A key focus for Marks is to address the bottlenecks in gene therapy production and offer increased support to sponsors grappling with manufacturing challenges. To facilitate this, the expanded OTP now includes three offices dedicated to chemistry, manufacturing, and controls (CMC). These offices cover gene therapy, cell therapy and human tissue, as well as plasma protein therapeutics. The intention behind this expansion is to accommodate a larger workforce with specialized knowledge in biotech manufacturing, ensuring the provision of prompt and precise information in this domain.
CBER has also organized virtual "town hall" meetings for OTP personnel to provide clear guidance on the specific technical aspects necessary for investigational and market applications related to cell and gene therapies. During presentations held in September 2022 and April 2023, reviewers from the Office of Gene Therapy CMC within OTP addressed inquiries regarding guidance documents, assay qualification and validation, product characterization and release testing, as well as stability studies at various stages of product development and utilization (5). Additionally, another session slated for June 8, 2023, will concentrate on CMC considerations for cell and tissue products (6).
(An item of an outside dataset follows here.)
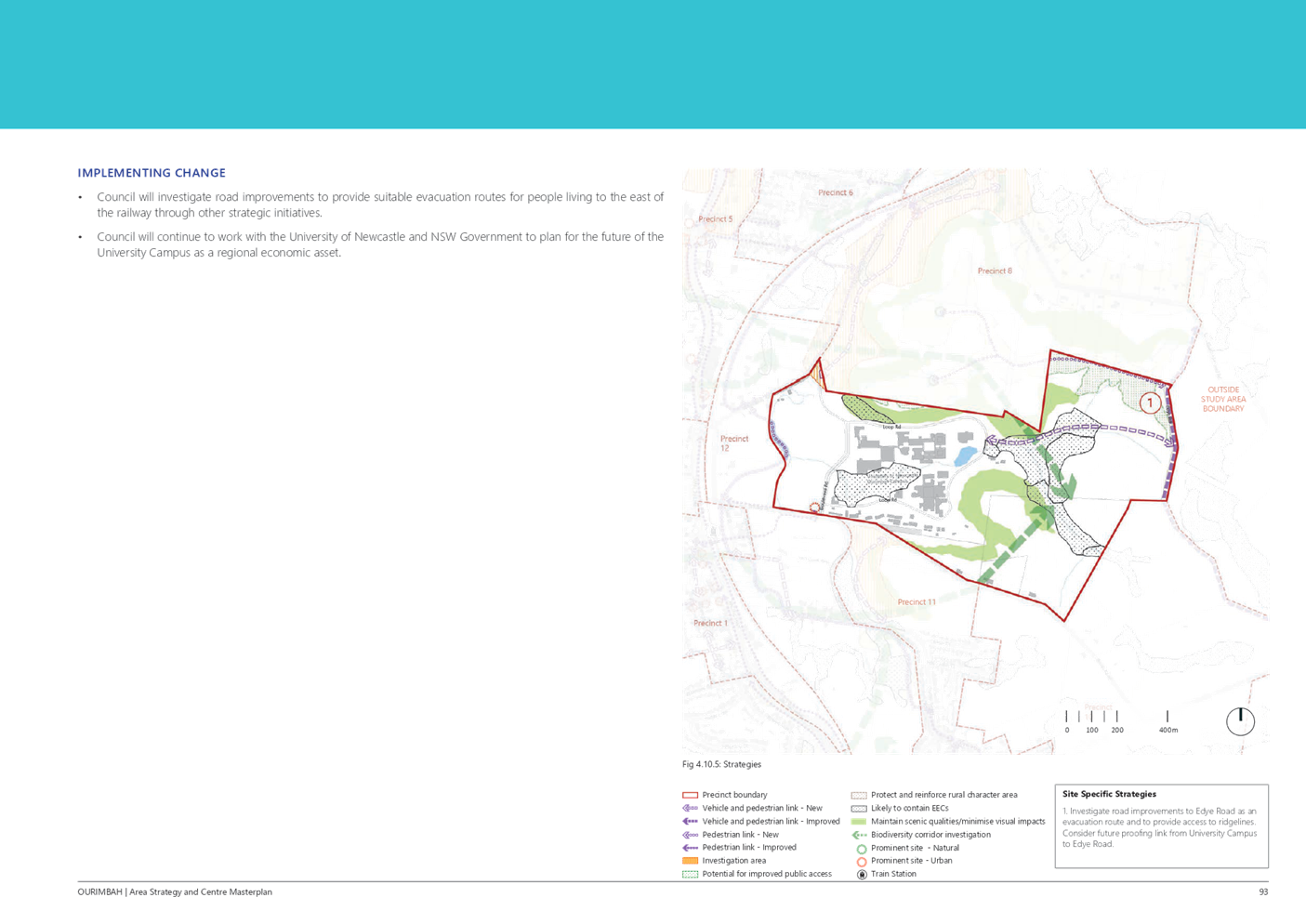The image size is (1306, 924).
Task: Click the numbered circle 1 site marker
Action: 1150,403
Marks envisions a time frame of two to three years to propel progress and bring about transformative changes in the manufacturing process and environment for gene therapies. The existing approaches pose ongoing challenges in terms of cost and pricing, exemplified by Biogen's new ALS drug priced at nearly $200,000 per year of treatment. Marks emphasizes that if the necessary measures are implemented successfully, the FDA will achieve its objectives in advancing gene therapies, thereby making a substantial impact on the bio-economy and expediting improvements in patients' lives.
1. FDA. FDA Approves Treatment of Amyotrophic Lateral Sclerosis Associated with a Mutation in the SOD1 Gene. Press Release. April 25, 2023.
2. bluebird bio. bluebird bio Submits Biologics License Application (BLA) to FDA for lovotibeglogene autotemcel (lovo-cel) for Patients with Sickle Cell Disease (SCD) 12 years and Older with a History of Vaso-Occlusive Events. Press Release. April 24, 2023.
3. Alliance for a Stronger FDA Webinar with Dr. Peter Marks, Director of the FDA Center for Biologics Evaluation and Research. April 4, 2023.
4. FDA. Establishment of the Office of Therapeutic Products. FDA.gov (accessed May 3, 2023).
5. FDA. OTP Town Hall: Gene Therapy Chemistry, Manufacturing, and Controls–April 2023. Town Hall. April 25, 2023.
6. FDA. OTP Town Hall: Gene Therapy Chemistry, Manufacturing, and Controls–June 2023. Town Hall. June 8, 2023.